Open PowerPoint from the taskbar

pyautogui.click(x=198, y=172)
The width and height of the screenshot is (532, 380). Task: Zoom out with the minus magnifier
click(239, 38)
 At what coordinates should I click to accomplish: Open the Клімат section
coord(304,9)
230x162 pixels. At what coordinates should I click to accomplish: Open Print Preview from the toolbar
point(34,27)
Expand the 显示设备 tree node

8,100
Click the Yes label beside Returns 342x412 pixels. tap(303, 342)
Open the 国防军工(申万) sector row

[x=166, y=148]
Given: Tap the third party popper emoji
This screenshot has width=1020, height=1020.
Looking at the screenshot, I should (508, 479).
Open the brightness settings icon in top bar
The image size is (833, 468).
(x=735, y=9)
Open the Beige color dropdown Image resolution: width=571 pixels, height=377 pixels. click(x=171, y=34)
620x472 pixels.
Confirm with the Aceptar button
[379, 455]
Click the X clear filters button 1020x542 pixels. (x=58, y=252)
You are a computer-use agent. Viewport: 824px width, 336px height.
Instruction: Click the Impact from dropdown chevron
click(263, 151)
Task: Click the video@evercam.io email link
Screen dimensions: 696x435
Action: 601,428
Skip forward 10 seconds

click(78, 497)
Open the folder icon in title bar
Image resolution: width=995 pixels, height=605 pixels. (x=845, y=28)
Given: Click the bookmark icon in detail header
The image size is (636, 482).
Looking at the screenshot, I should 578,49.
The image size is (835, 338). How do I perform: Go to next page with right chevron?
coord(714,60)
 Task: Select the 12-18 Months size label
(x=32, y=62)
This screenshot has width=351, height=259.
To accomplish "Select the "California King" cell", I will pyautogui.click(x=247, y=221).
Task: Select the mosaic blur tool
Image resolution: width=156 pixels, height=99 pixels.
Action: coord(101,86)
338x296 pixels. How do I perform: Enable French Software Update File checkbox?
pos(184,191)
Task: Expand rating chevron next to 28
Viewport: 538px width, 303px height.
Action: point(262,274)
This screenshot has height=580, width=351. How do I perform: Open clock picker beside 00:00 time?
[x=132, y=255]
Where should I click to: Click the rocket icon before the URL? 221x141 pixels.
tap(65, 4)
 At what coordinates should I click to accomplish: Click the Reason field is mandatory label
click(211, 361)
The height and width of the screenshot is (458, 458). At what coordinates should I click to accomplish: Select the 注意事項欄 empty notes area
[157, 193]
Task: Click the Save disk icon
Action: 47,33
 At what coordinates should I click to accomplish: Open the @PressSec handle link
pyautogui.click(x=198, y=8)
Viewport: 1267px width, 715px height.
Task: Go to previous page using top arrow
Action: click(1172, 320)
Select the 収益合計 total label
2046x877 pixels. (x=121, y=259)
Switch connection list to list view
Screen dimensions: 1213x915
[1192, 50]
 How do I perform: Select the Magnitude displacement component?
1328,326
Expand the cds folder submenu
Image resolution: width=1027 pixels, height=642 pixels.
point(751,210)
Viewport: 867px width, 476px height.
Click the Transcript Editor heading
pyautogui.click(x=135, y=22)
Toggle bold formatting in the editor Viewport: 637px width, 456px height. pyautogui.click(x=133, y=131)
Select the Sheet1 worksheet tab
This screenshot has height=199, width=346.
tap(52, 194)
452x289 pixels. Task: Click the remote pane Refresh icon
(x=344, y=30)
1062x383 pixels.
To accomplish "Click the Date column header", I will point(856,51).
....
• Exercise requirements
Find "This screenshot has height=580, width=351." in the records above. Repeat its line and every later line exactly, through the last one.

• Written answer
This screenshot has height=580, width=351. How do I perform: Open clock picker beside 00:00 time?
[x=132, y=255]
Where should I click to: Click the rocket icon before the URL? 221x141 pixels.
tap(65, 4)
 At what coordinates should I click to accomplish: Click the Reason field is mandatory label
click(211, 361)
The height and width of the screenshot is (458, 458). At what coordinates should I click to accomplish: Select the 注意事項欄 empty notes area
[157, 193]
Task: Click the Save disk icon
Action: 47,33
 At what coordinates should I click to accomplish: Open the @PressSec handle link
pyautogui.click(x=198, y=8)
Viewport: 1267px width, 715px height.
Task: Go to previous page using top arrow
Action: click(1172, 320)
Select the 収益合計 total label
2046x877 pixels. (x=121, y=259)
Switch connection list to list view
Screen dimensions: 1213x915
[1192, 50]
 How do I perform: Select the Magnitude displacement component?
1328,326
Expand the cds folder submenu
Image resolution: width=1027 pixels, height=642 pixels.
point(751,210)
Viewport: 867px width, 476px height.
Click the Transcript Editor heading
pyautogui.click(x=135, y=22)
Toggle bold formatting in the editor Viewport: 637px width, 456px height. pyautogui.click(x=133, y=131)
Select the Sheet1 worksheet tab
This screenshot has height=199, width=346.
tap(52, 194)
452x289 pixels. Task: Click the remote pane Refresh icon
(x=344, y=30)
1062x383 pixels.
To accomplish "Click the Date column header", I will point(856,51).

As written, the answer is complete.